In effect, there’s a good hour, maybe hour-and-a-half, that could easily be excised from this film, all so we could focus on the characters and situations that actually matter. Those would, of course, be Sam and the Autobots. And make no mistake, this isn’t just the only plotline in the film that actually matters, it’s also the only good part of the story in general. Despite the crap people give to LeBeouf and Fox, they’re actually pretty good in this film and I like the back and forth chemistry they have on screen. Watching them learn about the Autobots, and then get sucked into the story of saving the world, is legitimately thrilling. I just wish so much of the film was filler crap that doesn’t need to be there.

Do we need to know that the U.S. government is tracking a weird hacking event, or that it ties to the Decepticons, or that they’re here for some reason to get Sam? Not really, not when all of that is distilled down by Bumblebee for us right before the rest of the Autobots, Optimus Prime (Peter Cullen) included, show up. We don’t have to see the Air Force guys fight the Decepticons repeatedly for the story to work; it’s only there for explosions and a lot of action noise. Nothing outside of Sam and Mikaela matters, but we spend so long on everything else, getting bored by a lot of crap that doesn’t need to be there.

Transformers is two hours and twenty-three minutes long, and it feels absolutely interminable for huge stretches of that run time.
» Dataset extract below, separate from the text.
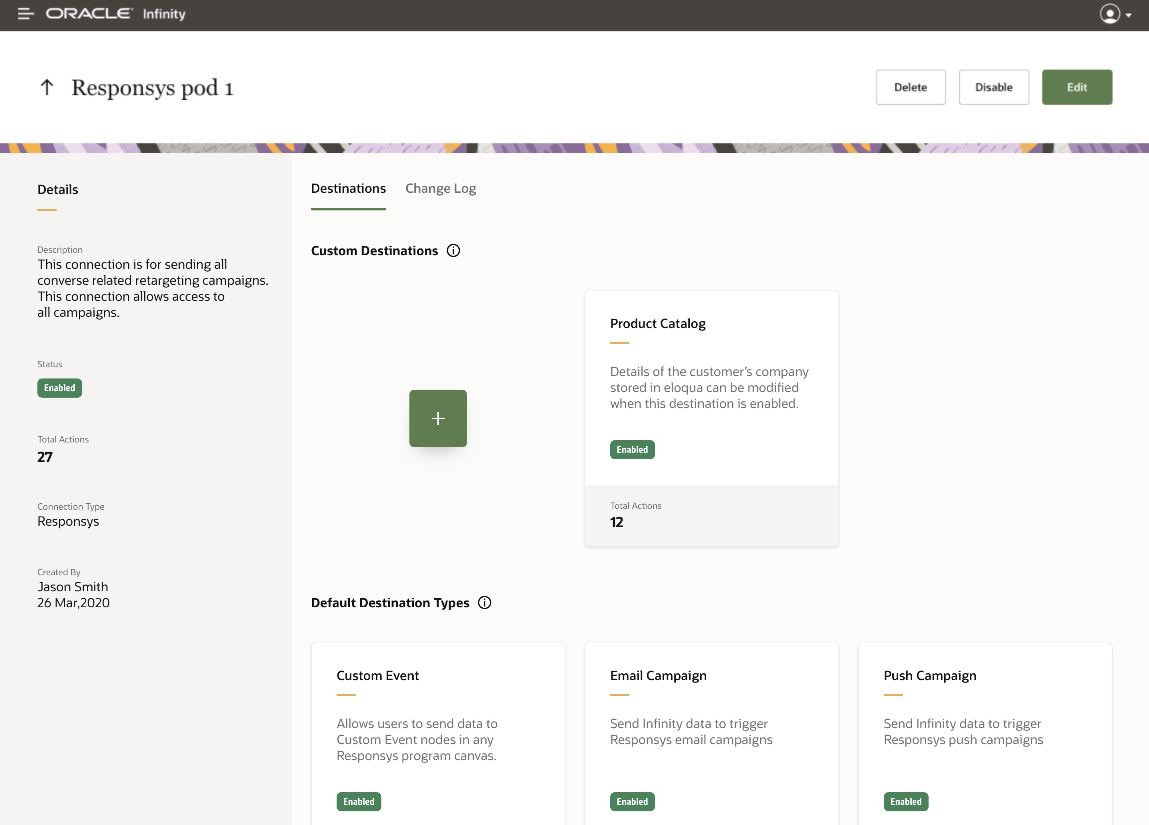
Task: Switch to the Destinations tab
Action: click(348, 188)
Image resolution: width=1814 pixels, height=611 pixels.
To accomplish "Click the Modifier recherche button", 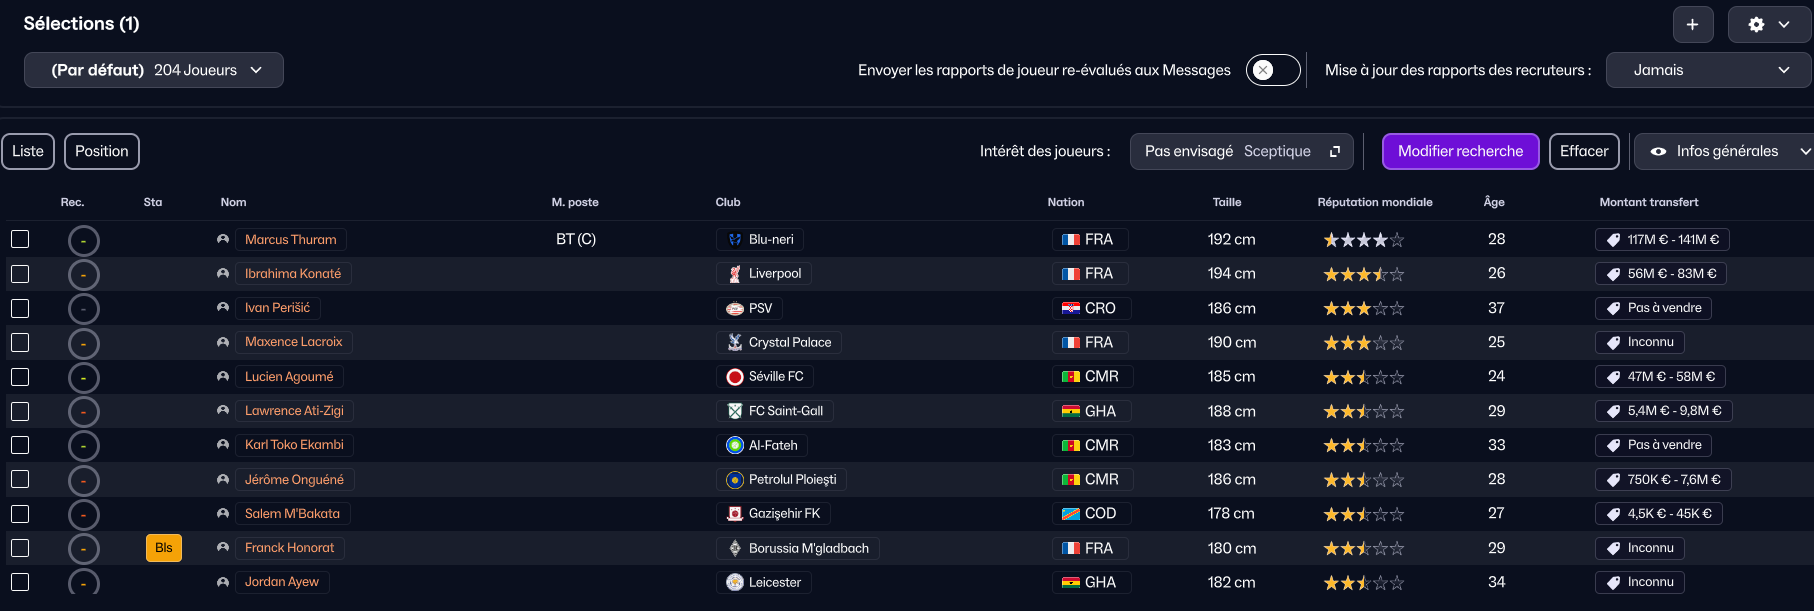I will tap(1460, 152).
Not only could you excise nearly half the plotlines from the film, I absolutely think you should just to make something interesting and cohesive. Because when we focus on Sam, the Autobots, and their fight against the Decepticons, the film finds energy it otherwise lacks during all its other plotlines. Most of the time, this story works.
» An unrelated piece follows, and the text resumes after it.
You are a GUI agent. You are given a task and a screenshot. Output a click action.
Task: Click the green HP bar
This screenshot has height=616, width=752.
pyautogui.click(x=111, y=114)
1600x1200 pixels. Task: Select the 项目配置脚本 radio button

I say most of the time because, when it does finally come time for robot on robot action, it’s hard as hell to understand anything going on. Most of the robots look the same (at least to someone not deeply in the know about Transformers), and the movie is filmed in a shaky manner only exacerbated by hyper-frenetic cutting that, in the end, makes it hard to see anything going on. It’s a wild, jumbled mess of action and by the end of it I found I couldn’t even focus on anything going on. I just didn’t care about the power slop I was seeing on screen.

Transformers needed an edit. It needed to be trimmed down, pulled back, and reshaped into something watchable. This film is just not watchable. I’ve watched it twice and disliked it both times (even though I went into this film with every hope I could give it a fair shake and walk away happy). I hated my time with this film and I very much hope I never have to watch it again. Transformers can have great movies, they do exist. This 2007 effort is just not one of them, it’s massive Box Office notwithstanding.